Collected data:
******************************

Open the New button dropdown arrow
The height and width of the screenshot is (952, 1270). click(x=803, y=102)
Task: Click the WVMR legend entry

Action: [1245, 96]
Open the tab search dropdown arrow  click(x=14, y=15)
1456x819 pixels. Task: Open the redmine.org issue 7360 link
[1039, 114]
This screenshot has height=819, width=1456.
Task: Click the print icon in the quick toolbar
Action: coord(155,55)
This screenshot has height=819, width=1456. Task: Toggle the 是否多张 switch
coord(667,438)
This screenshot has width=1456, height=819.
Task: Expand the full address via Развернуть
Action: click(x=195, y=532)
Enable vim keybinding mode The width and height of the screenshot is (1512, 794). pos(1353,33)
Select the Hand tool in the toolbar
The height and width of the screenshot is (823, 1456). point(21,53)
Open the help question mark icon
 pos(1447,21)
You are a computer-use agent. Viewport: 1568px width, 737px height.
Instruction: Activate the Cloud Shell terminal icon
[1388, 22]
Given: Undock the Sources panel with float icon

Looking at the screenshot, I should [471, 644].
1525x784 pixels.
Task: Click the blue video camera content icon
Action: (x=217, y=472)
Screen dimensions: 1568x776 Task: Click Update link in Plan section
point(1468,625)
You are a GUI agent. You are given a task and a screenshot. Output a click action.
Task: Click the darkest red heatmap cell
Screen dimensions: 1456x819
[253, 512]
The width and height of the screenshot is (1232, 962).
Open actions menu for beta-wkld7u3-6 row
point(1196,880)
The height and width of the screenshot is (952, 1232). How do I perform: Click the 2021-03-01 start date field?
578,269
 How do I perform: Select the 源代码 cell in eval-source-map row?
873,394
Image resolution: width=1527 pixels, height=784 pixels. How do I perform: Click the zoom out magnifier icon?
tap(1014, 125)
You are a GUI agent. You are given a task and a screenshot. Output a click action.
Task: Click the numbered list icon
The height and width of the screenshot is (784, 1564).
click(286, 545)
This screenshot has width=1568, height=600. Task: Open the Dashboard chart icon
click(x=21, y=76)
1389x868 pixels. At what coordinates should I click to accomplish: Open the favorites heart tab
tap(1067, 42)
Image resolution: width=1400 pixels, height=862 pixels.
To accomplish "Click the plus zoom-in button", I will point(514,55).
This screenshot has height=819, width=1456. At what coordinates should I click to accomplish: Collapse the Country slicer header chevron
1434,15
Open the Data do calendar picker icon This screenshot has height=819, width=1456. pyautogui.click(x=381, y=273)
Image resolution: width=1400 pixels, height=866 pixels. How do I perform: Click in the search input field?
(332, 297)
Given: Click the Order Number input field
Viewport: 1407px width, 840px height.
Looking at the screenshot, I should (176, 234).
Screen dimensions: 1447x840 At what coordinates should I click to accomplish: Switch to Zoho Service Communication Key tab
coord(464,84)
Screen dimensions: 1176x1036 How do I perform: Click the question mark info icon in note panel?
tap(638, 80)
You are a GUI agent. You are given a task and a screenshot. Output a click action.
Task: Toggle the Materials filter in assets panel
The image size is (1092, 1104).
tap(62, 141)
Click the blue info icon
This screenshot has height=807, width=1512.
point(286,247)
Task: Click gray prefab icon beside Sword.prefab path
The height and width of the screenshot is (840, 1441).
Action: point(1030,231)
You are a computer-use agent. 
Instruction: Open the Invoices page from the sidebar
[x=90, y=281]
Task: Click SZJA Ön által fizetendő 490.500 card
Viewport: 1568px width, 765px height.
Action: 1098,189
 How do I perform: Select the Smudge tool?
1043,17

******************************

PROBLEM REQUIREMENTS -> The lines above that hold "computer" are the result; show every one of them.

EXPECTED OUTPUT ->
You are a computer-use agent. Viewport: 1568px width, 737px height.
You are a computer-use agent. 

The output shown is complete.